乾隆在门外便听见了鄂婉的心声,知道她不是真心为难和敬,而是和敬几次冒犯,让她有些不耐烦,想要一劳永逸。
鄂婉怀着孩子,如何禁得住和敬这样闹,乾隆心里的小火苗腾地高涨起来,扬声吩咐李玉:“公主累了,送她回府休息。”
就是要强行将人送走的意思,那怎么能行,鄂婉扯了扯男人的袖子:“皇上,和敬公主素来稳重,今日之事必有缘由,不如将公主府跟来的人都送去慎刑司审一审,看看是否有小人从中作梗。”
皇上闻言没说行也没说不行,倒是和敬公主听见了在院中骂起来:“鄂婉,你敢!你这只白眼狼,亏得我额娘生前对你那样好!”
我在帮你啊孩子,你被人当了枪使,鄂婉才想到这里,就听皇上说:“李玉,把公主送去寿康宫,交给太后,将公主府跟来的奴才全都押去慎刑司审问。”
等一行人离开,耳边终于清净了,鄂婉抬眼看皇上:“臣妾相信公主是好的,今日之事一定有人从中挑拨,还请皇上不要责罚公主。
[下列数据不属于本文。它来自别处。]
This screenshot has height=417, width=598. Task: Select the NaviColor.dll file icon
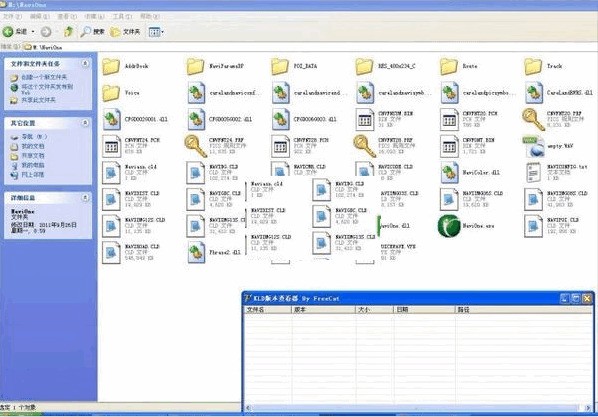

”
乾隆怜惜地抚着鄂婉微微隆起的小腹,低声说:“和敬小时候是个很乖巧的孩子,是朕和皇后把她给宠坏了。和敬没比你小多少,你在她这个年纪,已然知晓家族兴衰,懂得为长辈分忧了,可她还如稚童一般任性胡闹。”
皇上这是在心疼她吗,鄂婉领了皇上的心疼,也反过来心疼起皇上:“先皇后早逝,只留下和敬公主这一点骨血,难为皇上又当阿玛又当额娘。”
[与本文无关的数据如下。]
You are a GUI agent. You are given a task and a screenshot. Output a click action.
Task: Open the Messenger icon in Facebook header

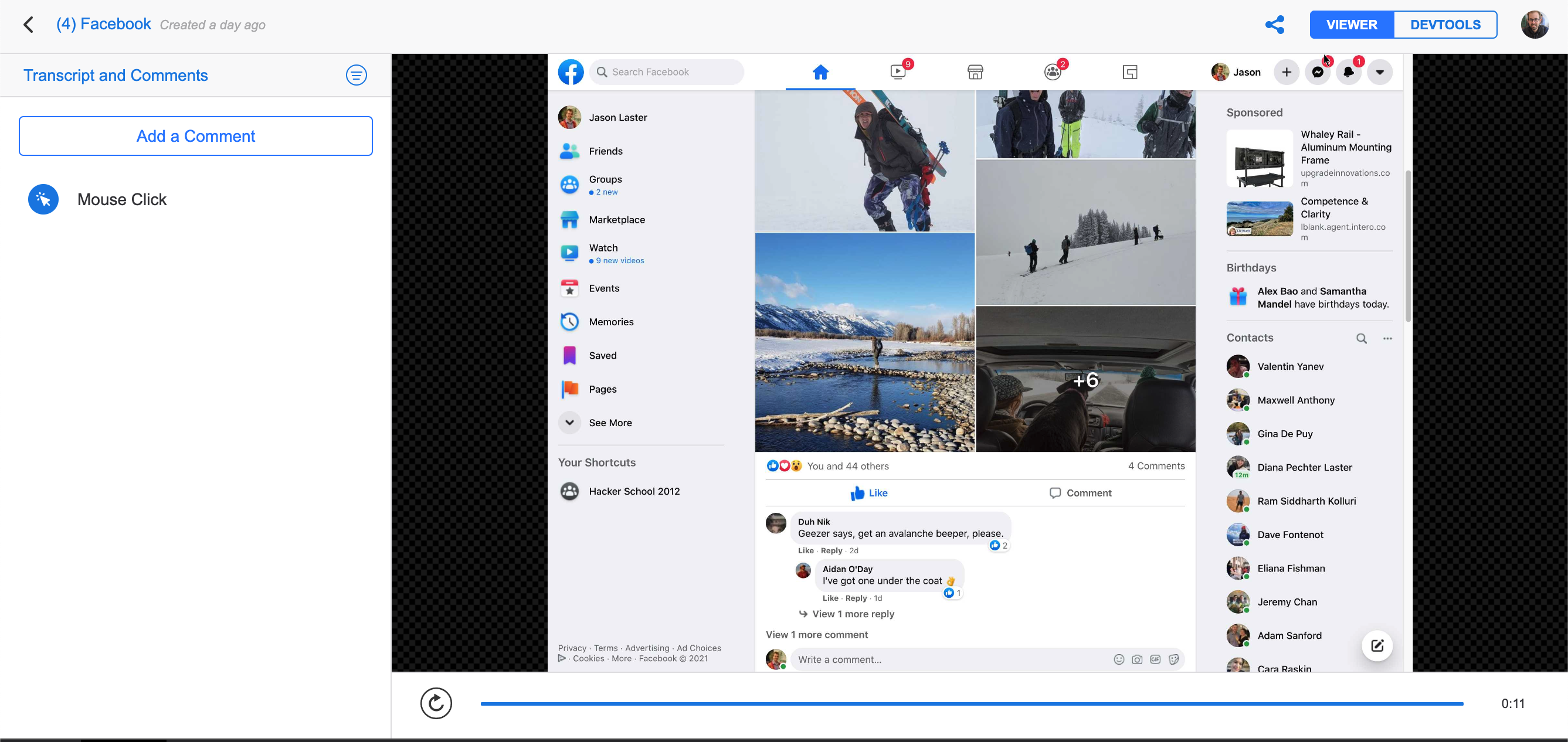click(1317, 72)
“你总是这样善解人意。”至少在和敬的事上,鄂婉做得足够大度,乾隆不是不知道。
鄂婉:真正善解人意的是皇上才对。
不知为何,鄂婉在皇上面前,总感觉自己是个透明人,仿佛能被对方一眼看到心里。
正在偷听心声的乾隆:“……”
慎刑司的手脚非常麻利,很快审出了背后挑拨之人,慎刑司的主事亲自到咸福宫来禀报。
无巧不成书,慎刑司的主事前脚刚到,寿康宫派来问罪的乌嬷嬷也到了。
皇上示意慎刑司主事先说,等他说完,才问乌嬷嬷:“嬷嬷此来有何贵干?”
贵干?她这是找骂来了,乌嬷嬷心里苦,忙改口:“太后听说和敬公主冲撞了鄂妃娘娘,怕惊着娘娘的胎,特意让奴婢过来瞧瞧。”
皇上朝她身后看一眼,哼笑说:“嬷嬷也是宫里的老人儿了,怎么看人空着手来?”
就知道躲不过,乌嬷嬷硬着头皮说:“是奴婢老糊涂了,忘了拿太后给娘娘压惊的赏赐,这就回去取!”
等寿康宫的赏赐送来,和敬公主没事,她的额驸被皇上撸了亲王世子之位。
“皇上,揆常在如何处置?”李玉赶紧问。
皇上眉眼不动:“居心叵测,杖杀。”
揆常在是什么人,从前做宫女的时候是魏贵人身边的一条狗,如今成了常在也是。没有主人一声令下,如何敢对别人龇牙。
可皇上把额驸的世子之位都撸了,也没提魏贵人。可见这得宠的与不得宠的,真得宠的与假得宠的,果然不一样。
鄂婉心里有些酸,看一眼寿康宫送来的赏赐,对寿梅说:“茯苓粉看着不错,让小厨房做了茯苓糕来吃。”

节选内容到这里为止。